## PROBLEMS
A - In the passage on Henkel's 2016 acquisitions, what was the purchase price of the Procter & Gamble hair care business?
B - Go on with the passage on Henkel's 2016 acquisitions from the point where it stops.

## SOURCE EXTRACT

Effective June 1, 2016, we completed the acquisition of a range of hair care brands and the associated hair care business of Procter & Gamble in the Africa/Middle East and Eastern Europe regions. The acquisition is part of our strategy to further strengthen our presence in emerging markets. The purchase price was 212 million euros, settled in cash. Provisional goodwill was recognized in an amount of 164 million euros. Because the acquisition was only recently completed, the allocation of the purchase price to the acquired assets and liabilities in accordance with IFRS 3 "Business Combinations" is provisional. Goodwill of 54 million euros was recognized for tax purposes.
Effective June 30, 2016, we acquired the tile adhesives business and the associated brands of the Colombian company Alfagres S.A. With this, the Adhesive Technologies business unit has expanded its business in the segment Adhesives for Consumers, Craftsmen and Building. The acquisition is part of our strategy to further strengthen our presence in emerging markets. We do not expect any material impact from this acquisition on the net assets, financial position and results of operations of Henkel.
Effective August 15, 2016, we completed the acquisition of all shares of Zhejiang Golden Roc Chemicals Co. Ltd., China, expanding our superglue business in the Adhesive Technologies business unit. The acquisition is part of our strategy to further strengthen our presence in emerging markets. We do not expect any material impact from this acquisition on the net assets, financial position and results of operations of Henkel.

## SUPPLIED DATA
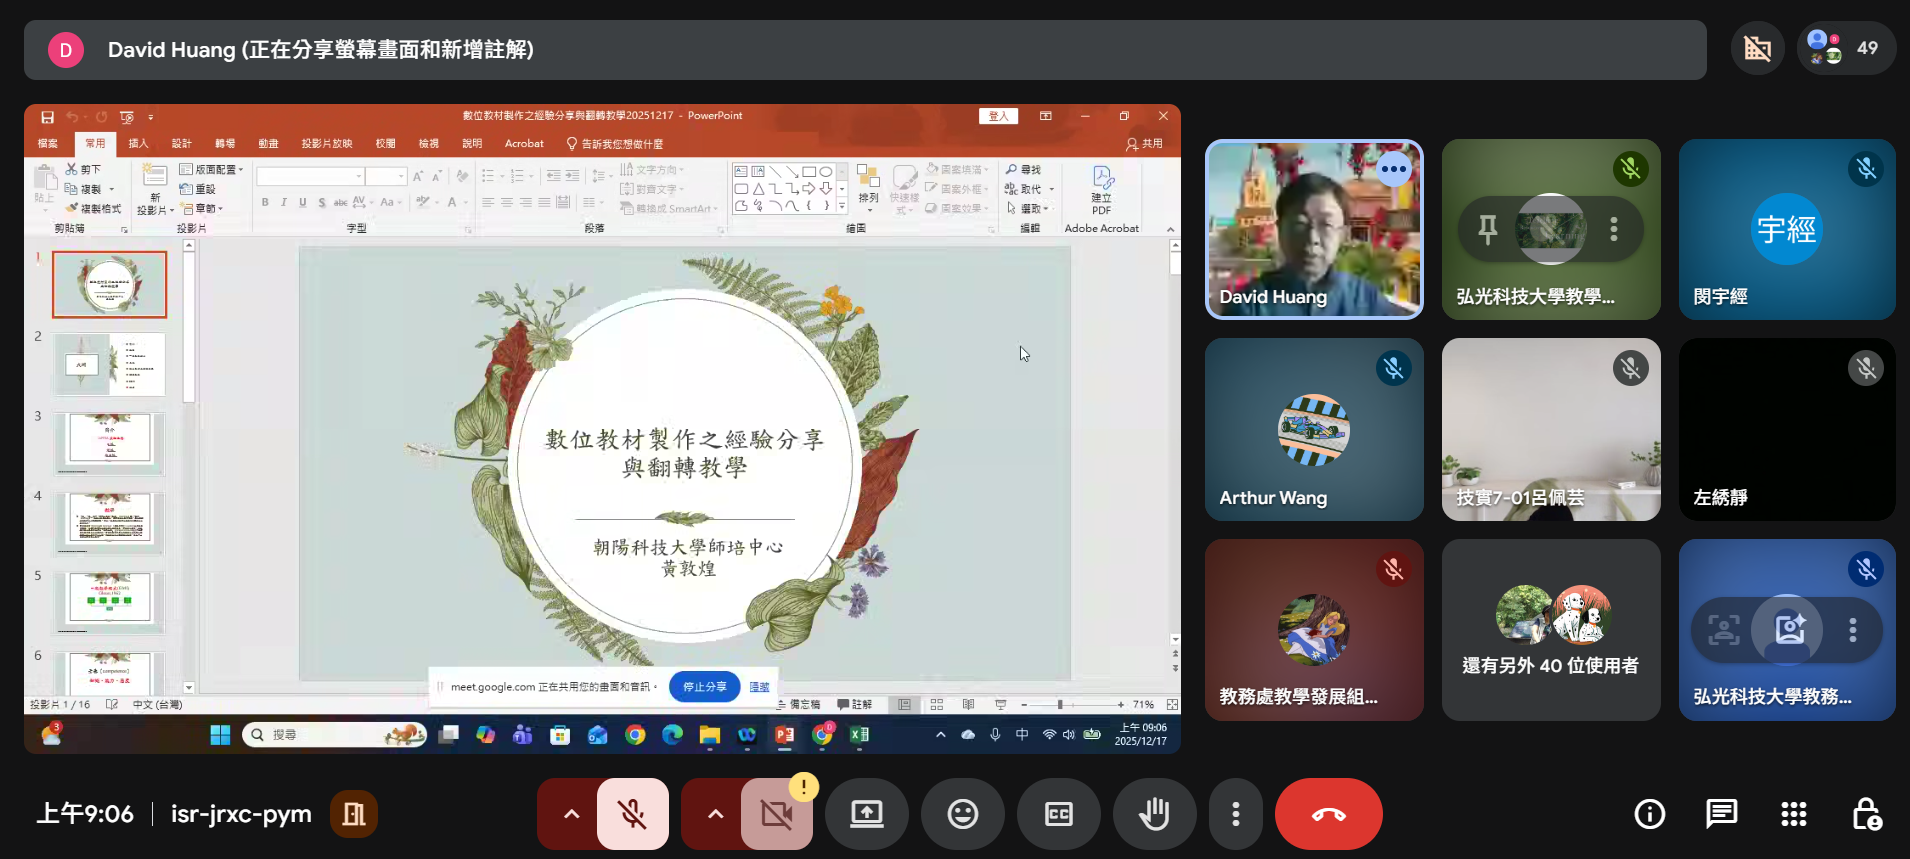
Task: Select slide 2 thumbnail
Action: click(x=109, y=364)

## EXERCISE ANSWERS
A - 212 million euros, settled in cash.

B -
Effective August 21, 2016, we completed the acquisition of the detergent business and the associated brands of Behdad Chemical Company PJSC in Iran. The acquisition is part of our strategy to further strengthen our presence in emerging markets. The provisional purchase price was 5,420 billion Iranian rials (around 142 million euros) and was settled in cash. Provisional goodwill was recognized in an amount of 101 million euros. Because the acquisition was only recently completed, the allocation of the purchase price to the acquired assets and liabilities in accordance with IFRS 3 "Business Combinations" is provisional. We do not expect any material impact from this acquisition on the net assets, financial position and results of operations of Henkel.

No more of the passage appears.